Somali pirates kidnap foreigner at airport
Mogadishu - Pirates are behind the kidnapping of a foreign hostage in central Somalia, a local official said Sunday, with witnesses reporting he had been whisked off to an inaccessible base.
Gunmen snatched the man on Saturday on the airport road in Galkayo, a town near the border between the state of Galmudug and another self-proclaimed semi-autonomous province, Puntland, witnesses and officials said.
The victim's identity remains uncertain, while local authorities said he might have dual German and US nationality.
Three employees of the Danish Demining Group, an American, a Dane and a Somali, were kidnapped near Galkayo airport in October.
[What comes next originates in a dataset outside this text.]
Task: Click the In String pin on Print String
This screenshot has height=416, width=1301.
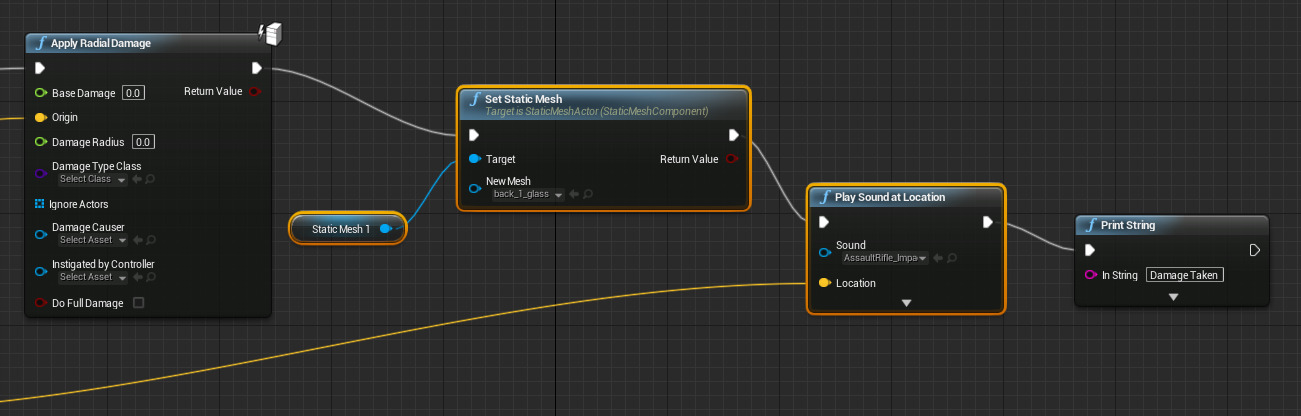Action: [x=1090, y=275]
The town was the scene of violent clashes between rival clans and political groups in September.
"We have learned that the kidnapping of the foreigner was carried out by pirates," said Abshir Dini Awale, an official in the Galmudug state cabinet, adding that people who provided him with security had helped in the abduction.
"We have sent security forces to trace them and they are still following them. We don't know how things will be in the end," Awale added.
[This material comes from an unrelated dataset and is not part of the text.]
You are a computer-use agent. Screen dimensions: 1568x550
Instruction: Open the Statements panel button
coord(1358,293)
However, witnesses near the port of Hobyo, a notorious pirate den to the east of Galkayo, said security forces gave up the chase after the pirates took the hostage to a forest base near the coast.
"There are around 50 heavily armed security forces who tried to stop the pirates after following them yesterday, but now the security forces have stopped tracking because the kidnappers entered the base of the pirates," said one witness, elder Muhidin Adan.
"The pirates have reached Hobyo now. I don't think they could be followed any more."
Another witness, Ali Mohamed, agreed, saying: "Now it will be very difficult to get hold of them, they have crossed the line and no one can follow them into the forest."
Of the three people seized in October, only the Somali has been freed. Elders in the region said in November that the two remaining hostages were reportedly being held for ransom in Hobyo district.
Somalia has been without an effective government for two decades.
It is one of the most dangerous places in the world for aid workers, where three regions - including parts of Mogadishu - have been declared a famine zone by the United Nations.